I found another dead female and I put 2 sick girls in quarantine and I’m really frustrated that it’s not working I just spent $500 on fish and the tank I’m wondering if your right!?
Because my bettas who live alone live years usually 

one of my youngest betta was only a year when it died, but in my sorority I’ve only had most of these fish at most 1week

if this continues to not work, does anyone have any ideas for stocking the tank?? What fish are compatible with my neons, And Cory catfish

and also the fish that are not bettas are doing great and not dying


----------



## Betta craze (Feb 17, 2021)

One of The girls in quarantine just died

and I’ve also tested the water again it’s still safe and the same


----------



## Momofbetta (May 16, 2020)

This is classic sorority failure. The water is fine.. The other fish are fine. Bettas dying one after the other is a pretty clear sign that they are stressed and fighting. This often leads to death.

A successful sorority is a misnomer. Temporarily, it will seem fine. It can absolutely fail at any given time. 

Either way, if you want a sorority, you need ay least 50% plant coverage of the entire tank and many hiding spots too.

Never house males and females together.


----------



## Betta craze (Feb 17, 2021)

They are definitely fight some I took one of my breeder quality bettas out because of torn fins I didn’t want it to get worse 

several have clamped fins and stress stripes

What should I do? I’m thinking of taking them all out soon then giving them a quarantine and finding them homes


----------



## RussellTheShihTzu (Mar 19, 2013)

» Task goal
In the betta sorority thread, what minimum amount of plant coverage does Momofbetta say a sorority tank needs? The lines that follow come from a separate source unrelated to the betta sorority thread.

» Dataset content

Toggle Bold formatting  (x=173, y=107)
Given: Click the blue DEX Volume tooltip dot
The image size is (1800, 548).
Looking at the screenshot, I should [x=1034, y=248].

» Correct response
At least 50% plant coverage of the entire tank.